ハンドルやアクセル、ブレーキ…そんな操作音を切り取ったかと思えば、聾唖なおじいちゃんとのワンシーンもある。ただ音を詰め込むんじゃあなくて、スポットの当て方がほんとにすごい。後半飲み込まれるやうに最後まで観てしまう。


一方で、カメラフレームだったり、色の使い方もとってもステキ。なんというか、シンプルで美しい。敢えて人を映し込んだり、逆に無機物にシーンを当てたり、「その構図で撮るか…!」と感嘆してしまう。
アクションにばかり力を注いでいる訳ではなくて、ゆったりとした時間の魅力や、そのシーンの雰囲気をカメラワークやフレーム・背景が上手く描き出している。

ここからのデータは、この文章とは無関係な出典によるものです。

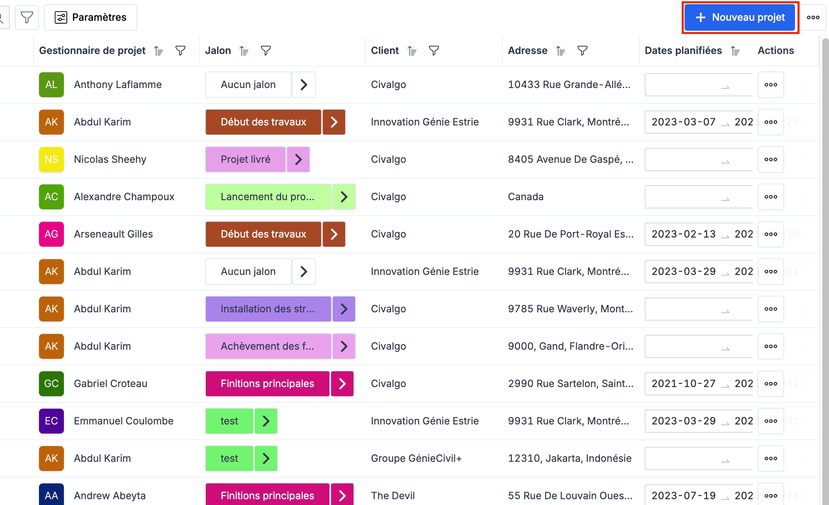Sort the Adresse column
Screen dimensions: 829x505
[x=561, y=51]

「SPEED」や「TAXI」みたいなカーアクション満載の映画は他にもあるし、「DEPARTED」なんかみたいなマフィア系の映画もあるけれど、こんな風に主人公のキャラクターにひたすらスポットを当てたストーリー展開ってなんだか新鮮。
愛とか信念とかそういうテーマをめぐるストーリー…ていうのとは少し違くて、ひたすら主人公の変化をリアルタイムで追っている感じ。
俯瞰的に考えられるような、ストーリーや台本やテーマがしっかりとした映画が好きなのに、この映画はちょっと違う。不思議な魅力。

だから、ただの長いMVにはなっていなくて、映画としての美しさが強く秘められている気がする。

まとまらないけれど、2017で1番好きな映画かも。